[Stored items]

━━━━━━

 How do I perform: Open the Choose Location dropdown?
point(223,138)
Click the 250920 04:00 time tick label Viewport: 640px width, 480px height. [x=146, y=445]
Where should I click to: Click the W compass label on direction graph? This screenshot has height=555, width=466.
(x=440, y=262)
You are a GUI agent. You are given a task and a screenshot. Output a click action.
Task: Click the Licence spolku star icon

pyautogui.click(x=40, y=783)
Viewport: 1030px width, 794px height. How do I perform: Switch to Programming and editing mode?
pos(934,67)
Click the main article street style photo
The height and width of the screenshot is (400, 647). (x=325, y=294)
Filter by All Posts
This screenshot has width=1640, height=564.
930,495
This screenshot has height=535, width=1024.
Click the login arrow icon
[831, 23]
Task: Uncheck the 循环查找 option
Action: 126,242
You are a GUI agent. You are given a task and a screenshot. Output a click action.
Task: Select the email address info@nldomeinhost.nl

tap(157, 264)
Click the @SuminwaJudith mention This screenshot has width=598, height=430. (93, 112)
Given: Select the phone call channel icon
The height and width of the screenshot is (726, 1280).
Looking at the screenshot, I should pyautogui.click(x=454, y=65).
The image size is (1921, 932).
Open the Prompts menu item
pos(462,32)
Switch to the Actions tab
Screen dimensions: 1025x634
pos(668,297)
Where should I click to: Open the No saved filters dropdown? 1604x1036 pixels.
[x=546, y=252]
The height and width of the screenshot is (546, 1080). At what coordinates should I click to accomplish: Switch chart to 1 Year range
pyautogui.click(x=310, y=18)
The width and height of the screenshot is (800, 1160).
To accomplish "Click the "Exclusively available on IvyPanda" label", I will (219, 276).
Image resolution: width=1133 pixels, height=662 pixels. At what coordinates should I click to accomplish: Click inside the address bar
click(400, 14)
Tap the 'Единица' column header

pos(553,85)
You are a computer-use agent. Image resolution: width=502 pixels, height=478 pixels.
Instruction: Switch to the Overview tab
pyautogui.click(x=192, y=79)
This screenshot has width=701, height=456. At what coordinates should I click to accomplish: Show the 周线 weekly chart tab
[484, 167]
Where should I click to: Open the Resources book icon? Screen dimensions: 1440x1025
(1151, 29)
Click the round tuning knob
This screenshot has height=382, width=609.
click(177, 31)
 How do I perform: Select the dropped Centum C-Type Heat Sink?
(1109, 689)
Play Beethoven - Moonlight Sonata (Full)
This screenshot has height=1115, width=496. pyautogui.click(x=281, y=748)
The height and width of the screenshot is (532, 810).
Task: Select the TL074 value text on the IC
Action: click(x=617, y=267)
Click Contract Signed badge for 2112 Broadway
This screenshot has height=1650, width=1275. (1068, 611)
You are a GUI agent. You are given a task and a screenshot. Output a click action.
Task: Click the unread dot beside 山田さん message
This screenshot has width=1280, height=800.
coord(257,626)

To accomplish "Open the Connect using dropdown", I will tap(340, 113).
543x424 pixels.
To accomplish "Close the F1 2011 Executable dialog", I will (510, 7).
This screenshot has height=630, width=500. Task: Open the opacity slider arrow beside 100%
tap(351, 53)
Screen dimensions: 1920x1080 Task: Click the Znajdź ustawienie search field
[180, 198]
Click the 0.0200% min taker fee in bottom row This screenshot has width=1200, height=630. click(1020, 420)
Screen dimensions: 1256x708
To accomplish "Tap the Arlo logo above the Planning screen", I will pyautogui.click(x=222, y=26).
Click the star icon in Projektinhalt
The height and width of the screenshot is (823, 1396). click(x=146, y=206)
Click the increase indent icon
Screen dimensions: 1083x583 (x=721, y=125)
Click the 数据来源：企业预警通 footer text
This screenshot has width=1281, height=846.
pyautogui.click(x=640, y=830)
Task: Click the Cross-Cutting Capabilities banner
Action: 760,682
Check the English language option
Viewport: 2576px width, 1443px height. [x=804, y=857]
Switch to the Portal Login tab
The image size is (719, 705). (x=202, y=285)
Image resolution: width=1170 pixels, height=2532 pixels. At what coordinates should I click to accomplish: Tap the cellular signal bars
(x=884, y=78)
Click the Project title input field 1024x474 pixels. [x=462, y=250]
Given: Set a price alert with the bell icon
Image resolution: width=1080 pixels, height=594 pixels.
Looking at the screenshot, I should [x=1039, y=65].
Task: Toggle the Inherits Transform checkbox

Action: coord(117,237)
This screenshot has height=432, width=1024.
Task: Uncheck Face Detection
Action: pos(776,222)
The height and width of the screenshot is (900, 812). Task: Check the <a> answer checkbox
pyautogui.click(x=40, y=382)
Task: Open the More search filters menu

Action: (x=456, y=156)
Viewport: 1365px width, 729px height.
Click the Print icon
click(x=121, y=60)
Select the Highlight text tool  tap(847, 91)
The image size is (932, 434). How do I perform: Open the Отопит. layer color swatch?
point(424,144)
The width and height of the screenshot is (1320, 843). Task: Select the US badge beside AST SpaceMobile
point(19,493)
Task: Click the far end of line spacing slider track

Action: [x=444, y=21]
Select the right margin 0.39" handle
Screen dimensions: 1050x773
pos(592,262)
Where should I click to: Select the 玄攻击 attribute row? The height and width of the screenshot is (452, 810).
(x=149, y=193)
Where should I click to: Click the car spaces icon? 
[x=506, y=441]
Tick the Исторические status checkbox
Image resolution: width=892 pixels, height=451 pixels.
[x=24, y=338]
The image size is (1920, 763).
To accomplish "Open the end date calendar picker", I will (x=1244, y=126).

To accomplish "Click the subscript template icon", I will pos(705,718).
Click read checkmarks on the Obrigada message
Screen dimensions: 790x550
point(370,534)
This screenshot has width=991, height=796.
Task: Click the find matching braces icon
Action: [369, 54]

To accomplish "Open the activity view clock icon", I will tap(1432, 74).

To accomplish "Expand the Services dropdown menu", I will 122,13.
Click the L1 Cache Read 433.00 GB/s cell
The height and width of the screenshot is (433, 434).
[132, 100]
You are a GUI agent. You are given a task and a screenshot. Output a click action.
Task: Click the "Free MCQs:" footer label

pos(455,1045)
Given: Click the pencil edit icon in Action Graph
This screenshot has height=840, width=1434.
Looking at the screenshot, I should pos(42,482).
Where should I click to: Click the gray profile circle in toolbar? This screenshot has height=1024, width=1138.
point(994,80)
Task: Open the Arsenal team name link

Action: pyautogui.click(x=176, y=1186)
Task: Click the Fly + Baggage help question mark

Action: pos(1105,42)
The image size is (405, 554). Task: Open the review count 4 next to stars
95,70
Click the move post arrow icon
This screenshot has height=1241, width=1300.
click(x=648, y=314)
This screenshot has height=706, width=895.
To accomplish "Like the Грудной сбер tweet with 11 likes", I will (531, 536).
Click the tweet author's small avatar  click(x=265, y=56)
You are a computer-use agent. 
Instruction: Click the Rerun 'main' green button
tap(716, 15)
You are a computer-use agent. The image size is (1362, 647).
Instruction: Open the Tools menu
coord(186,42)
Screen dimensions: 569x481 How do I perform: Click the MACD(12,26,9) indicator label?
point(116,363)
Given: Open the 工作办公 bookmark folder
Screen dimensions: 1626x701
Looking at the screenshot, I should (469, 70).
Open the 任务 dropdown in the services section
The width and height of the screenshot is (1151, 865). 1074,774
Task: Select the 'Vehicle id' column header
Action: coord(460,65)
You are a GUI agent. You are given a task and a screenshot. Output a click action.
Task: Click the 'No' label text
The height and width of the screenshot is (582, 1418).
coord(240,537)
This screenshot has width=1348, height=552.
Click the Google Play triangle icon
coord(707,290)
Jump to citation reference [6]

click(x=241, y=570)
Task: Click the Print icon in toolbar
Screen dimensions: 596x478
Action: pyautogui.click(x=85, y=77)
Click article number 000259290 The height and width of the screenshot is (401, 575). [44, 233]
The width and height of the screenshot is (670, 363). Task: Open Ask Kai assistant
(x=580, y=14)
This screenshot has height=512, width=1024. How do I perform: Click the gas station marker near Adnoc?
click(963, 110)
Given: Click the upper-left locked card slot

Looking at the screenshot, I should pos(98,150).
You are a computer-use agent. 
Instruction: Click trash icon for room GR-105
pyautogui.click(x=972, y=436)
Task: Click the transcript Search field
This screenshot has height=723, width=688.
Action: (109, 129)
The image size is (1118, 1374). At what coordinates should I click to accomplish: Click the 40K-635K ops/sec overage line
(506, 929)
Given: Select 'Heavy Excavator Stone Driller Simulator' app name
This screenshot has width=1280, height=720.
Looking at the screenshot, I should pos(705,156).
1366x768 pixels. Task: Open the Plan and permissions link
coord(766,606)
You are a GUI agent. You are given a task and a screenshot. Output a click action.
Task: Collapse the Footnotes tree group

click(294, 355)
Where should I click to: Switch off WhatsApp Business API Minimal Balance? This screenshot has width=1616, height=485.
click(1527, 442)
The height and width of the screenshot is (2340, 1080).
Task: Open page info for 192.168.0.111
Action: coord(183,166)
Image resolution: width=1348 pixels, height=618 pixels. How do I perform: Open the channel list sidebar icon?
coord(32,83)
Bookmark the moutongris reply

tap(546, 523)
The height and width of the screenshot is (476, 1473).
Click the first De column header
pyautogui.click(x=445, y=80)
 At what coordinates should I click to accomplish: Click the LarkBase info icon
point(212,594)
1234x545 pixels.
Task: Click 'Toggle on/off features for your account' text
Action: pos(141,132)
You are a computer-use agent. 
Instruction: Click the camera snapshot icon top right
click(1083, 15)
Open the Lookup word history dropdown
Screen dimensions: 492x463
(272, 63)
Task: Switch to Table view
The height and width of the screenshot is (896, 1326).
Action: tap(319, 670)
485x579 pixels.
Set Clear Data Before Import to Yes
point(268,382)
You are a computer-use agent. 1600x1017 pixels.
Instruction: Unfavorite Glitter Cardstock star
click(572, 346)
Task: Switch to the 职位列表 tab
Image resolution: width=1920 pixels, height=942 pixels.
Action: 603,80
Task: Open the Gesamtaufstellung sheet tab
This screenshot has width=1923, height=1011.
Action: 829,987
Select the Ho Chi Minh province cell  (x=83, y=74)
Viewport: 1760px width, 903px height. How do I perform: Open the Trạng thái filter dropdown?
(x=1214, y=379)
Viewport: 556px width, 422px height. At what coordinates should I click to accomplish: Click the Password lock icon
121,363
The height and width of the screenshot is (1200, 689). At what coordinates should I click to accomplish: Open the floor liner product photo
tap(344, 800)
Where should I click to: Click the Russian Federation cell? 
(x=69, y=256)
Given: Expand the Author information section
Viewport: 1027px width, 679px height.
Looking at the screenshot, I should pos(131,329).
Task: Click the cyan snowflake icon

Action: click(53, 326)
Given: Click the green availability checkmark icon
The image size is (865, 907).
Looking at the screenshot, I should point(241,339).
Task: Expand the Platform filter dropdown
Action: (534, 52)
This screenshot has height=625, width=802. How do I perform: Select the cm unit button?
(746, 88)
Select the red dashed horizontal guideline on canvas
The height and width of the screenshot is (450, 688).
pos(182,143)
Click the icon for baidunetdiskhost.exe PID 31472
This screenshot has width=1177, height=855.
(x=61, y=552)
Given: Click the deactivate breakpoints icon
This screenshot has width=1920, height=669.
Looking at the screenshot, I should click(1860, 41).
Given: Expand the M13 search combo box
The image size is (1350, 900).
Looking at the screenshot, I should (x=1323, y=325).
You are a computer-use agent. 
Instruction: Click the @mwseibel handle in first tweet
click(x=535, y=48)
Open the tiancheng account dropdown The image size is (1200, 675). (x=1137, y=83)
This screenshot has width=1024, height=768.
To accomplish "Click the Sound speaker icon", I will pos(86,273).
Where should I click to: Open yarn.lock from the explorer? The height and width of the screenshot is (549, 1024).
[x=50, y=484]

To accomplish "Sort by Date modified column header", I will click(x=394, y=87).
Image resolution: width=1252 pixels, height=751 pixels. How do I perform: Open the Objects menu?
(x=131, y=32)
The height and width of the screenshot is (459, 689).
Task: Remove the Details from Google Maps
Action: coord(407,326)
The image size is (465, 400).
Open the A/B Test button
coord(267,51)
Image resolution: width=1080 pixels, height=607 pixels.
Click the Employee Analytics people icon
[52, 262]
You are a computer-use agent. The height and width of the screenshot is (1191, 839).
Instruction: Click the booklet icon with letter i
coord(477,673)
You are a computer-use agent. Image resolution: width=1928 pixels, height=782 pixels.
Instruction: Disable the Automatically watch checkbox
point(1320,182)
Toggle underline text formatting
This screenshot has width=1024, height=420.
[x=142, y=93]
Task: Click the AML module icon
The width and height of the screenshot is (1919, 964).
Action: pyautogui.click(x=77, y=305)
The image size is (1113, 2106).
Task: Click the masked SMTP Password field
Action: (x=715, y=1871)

━━━━━━

In the data above, find the line that contains "Click the 250920", then reproduce exactly every line from the first line through that line.

• EXERCISE SOLUTION
 How do I perform: Open the Choose Location dropdown?
point(223,138)
Click the 250920 04:00 time tick label Viewport: 640px width, 480px height. [x=146, y=445]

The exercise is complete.